- [Recorded data]
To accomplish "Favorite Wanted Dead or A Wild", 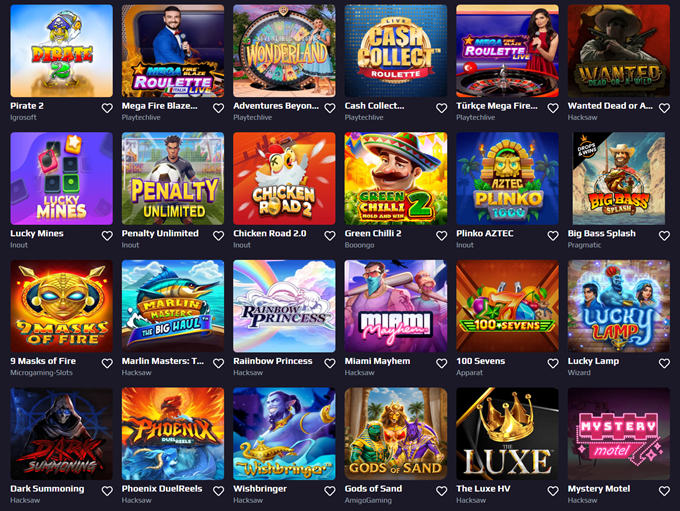I will 664,108.
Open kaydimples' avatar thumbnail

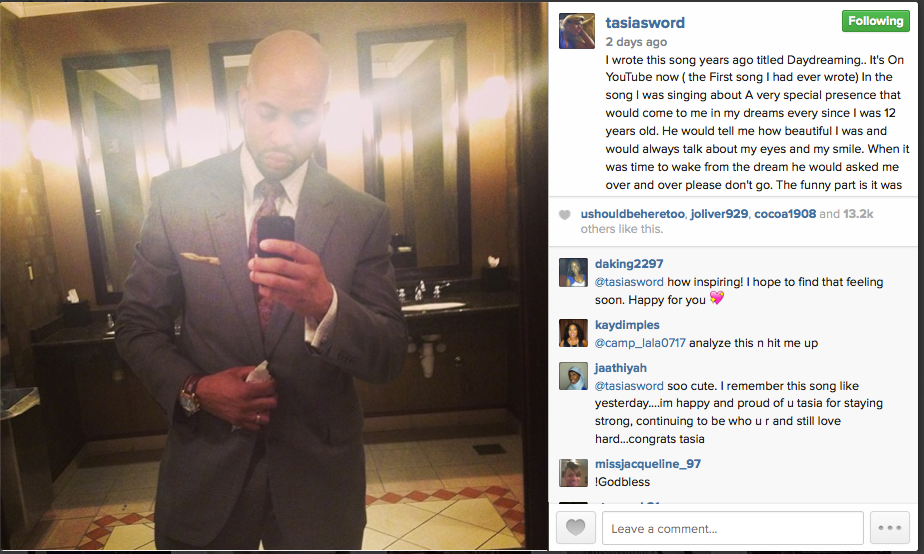[x=573, y=334]
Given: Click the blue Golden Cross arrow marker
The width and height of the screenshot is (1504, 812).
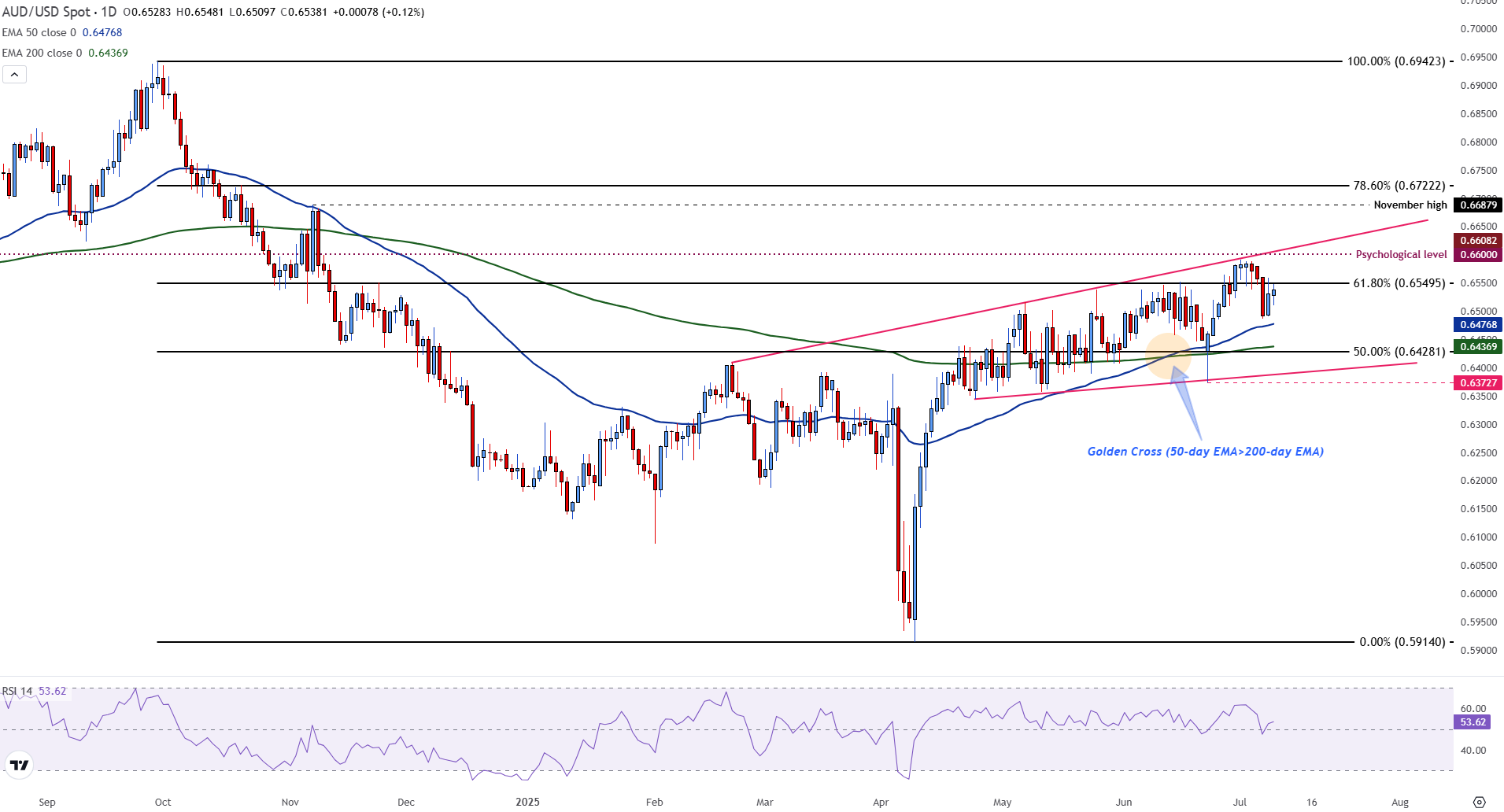Looking at the screenshot, I should pyautogui.click(x=1187, y=401).
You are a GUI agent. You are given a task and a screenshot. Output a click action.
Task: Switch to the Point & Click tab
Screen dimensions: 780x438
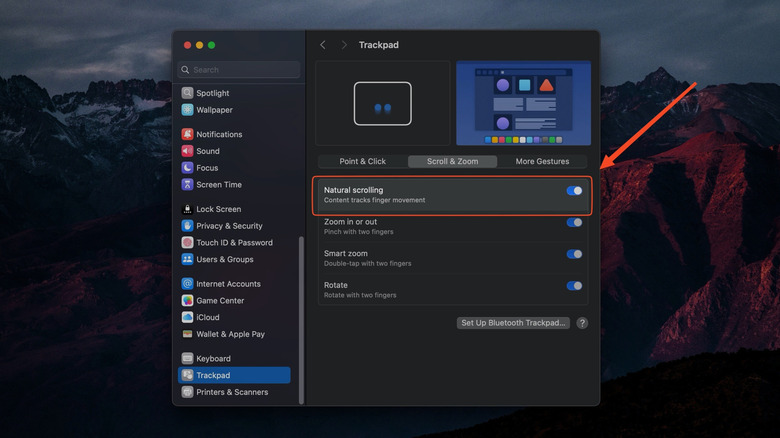pos(362,161)
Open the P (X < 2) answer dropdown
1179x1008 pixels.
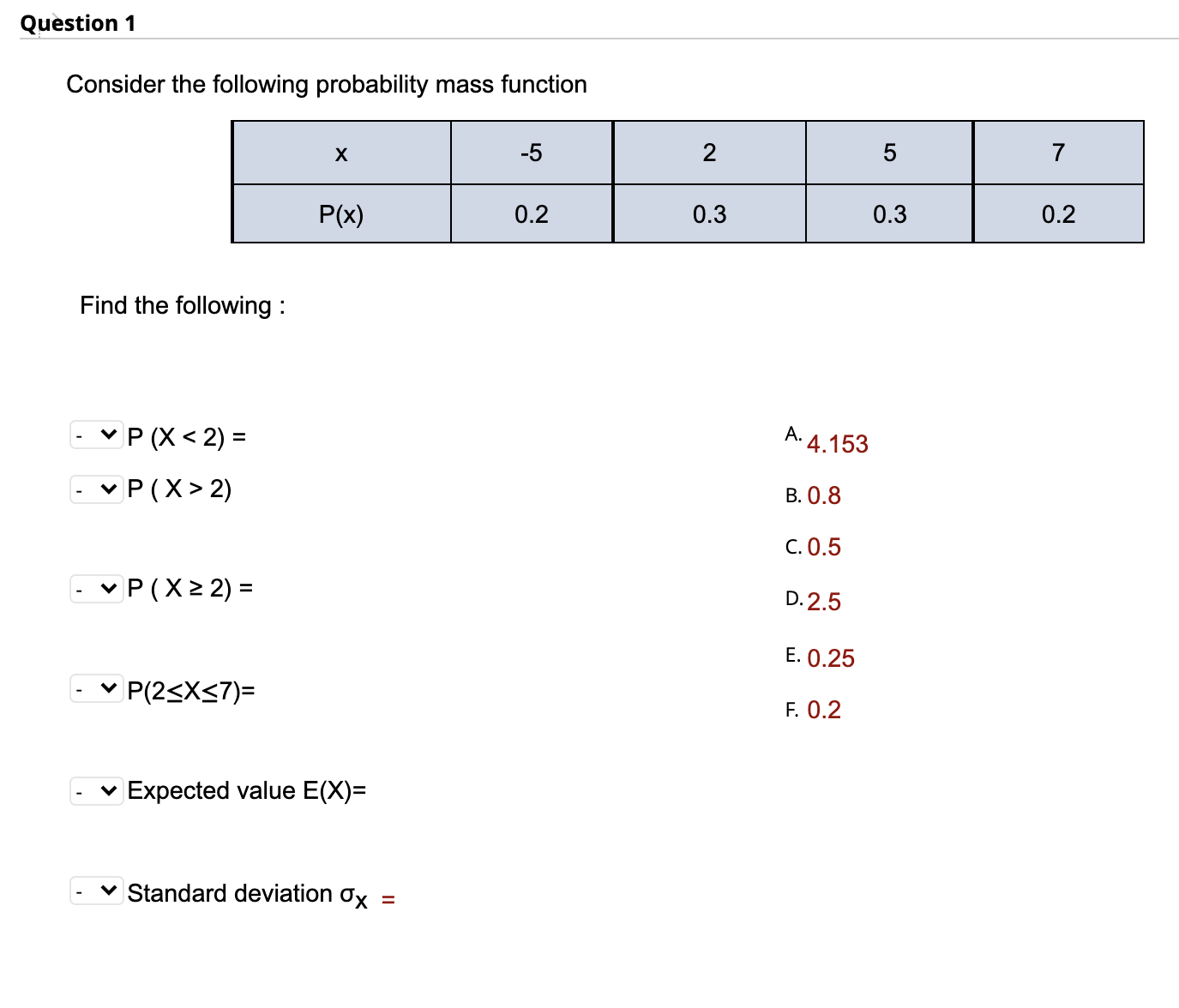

- [Challenge]
Reproduce verbatim the data above, from the line containing "You are a GUI" through the end of the data, both ends included, and omit the pictures from your reply.

- [Expected answer]
You are a GUI agent. You are given a task and a screenshot. Output a click action.
Task: Switch to the Point & Click tab
Screen dimensions: 780x438
pos(362,161)
Open the P (X < 2) answer dropdown
1179x1008 pixels.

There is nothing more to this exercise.